Por Oscar Alvarez de la Cuadra L.

A finales del mes de octubre del 2012, una gigantesca tormenta azotó la Costa Este de los Estados Unidos. La super tormenta Sandy, también denominada “Frankenstorm”, fue la peor tormenta que amenazara la costa noreste en más de 100 años y la única que logró cerrar el piso de remates de Wall Street por 2 días consecutivos desde 1888. ¿Qué habría de esperarse ante la destrucción, si entre ésta se encuentran empresas, sus activos y lo más importante su información? ¿Cómo lograr poner en pie a un negocio sin que sufriera una interrupción en su continuidad que afectara sus objetivos e interacción con sus partes interesadas, entre éstas sus clientes?
ISO 22301:2012, publicada en junio del 2011  es la nueva norma internacional para la gestión de la continuidad del negocio. Ha sido creada en respuesta a un fuerte interés internacional en la norma británica BS 25999  y otros estándares regionales.
ISO 22301:2012 identifica los fundamentos de un sistema de gestión de la continuidad estableciendo el proceso, los principios y la terminología de la gestión de la continuidad del negocio. Cuenta con una estructura muy similar a otras normas de sistemas de gestión al incluir elementos como:  contexto de la organización, liderazgo, planificación, apoyo, operación, evaluación de desempeño y mejora.
. Ésta norma proporciona una base para entender, desarrollar e implementar la continuidad del negocio dentro de su organización y le da la confianza en la relación de negocio a negocio y negocio a cliente. Al Implementar la norma y certificar una organización se asegura a las partes interesadas que se está totalmente preparado y puede cumplir con los requisitos internos, legales, reglamentarios y del cliente.

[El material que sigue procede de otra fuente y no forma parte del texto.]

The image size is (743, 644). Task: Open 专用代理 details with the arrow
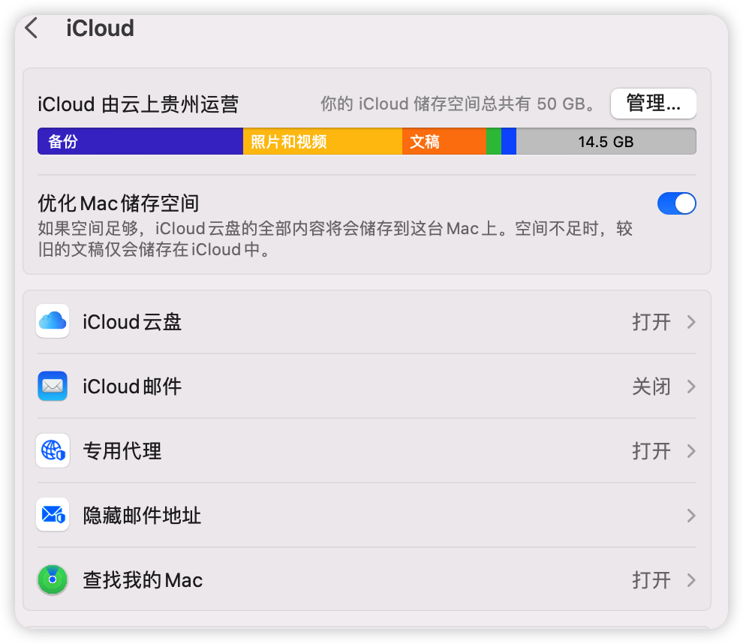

La norma también proporciona a las organizaciones un marco para garantizar que puedan seguir operando durante las circunstancias más difíciles e inesperadas al proteger a su personal, preservando su reputación y ofreciendo la capacidad de seguir operando, incluso en situaciones de interrupción. Resulta útil para cualquier organización de cualquier tamaño en todos los sectores, desde públicas a privadas, manufactura y servicios. Proporciona un lenguaje común para todo tipo de organización, especialmente aquellas con cadenas de suministro complejas. 
 
Cuenta con la factibilidad de integrarse con otros sistemas de gestión como ISO 9001 y resulta afin con otras normas como ISO/IEC 27001 sobre seguridad de la información.
La norma es particularmente relevante para las organizaciones que operan en entornos de alto riesgo donde la capacidad de seguir operando es de suma importancia para los negocios, clientes y partes interesadas, incluyendo servicios públicos, finanzas, telecomunicaciones, transporte y sector público.  
Los beneficios de esta norma incluyen:
  • Proteger los activos de los accionistas.
  • Mejor comprensión del negocio a través del análisis e identificación de riesgo.
  • Mejor mantenimiento y portección de registros vitales.
  • Establecer, implementar, mantener y mejorar su sistema de gestión de la continuidad del negocio.
  • Cumplir con los requisitos de su política de continuidad de negocio  y
  • Dar confianza a las partes interesadas clave respecto de la conformidad y su compromiso con las mejores prácticas reconocidas a nivel internacional.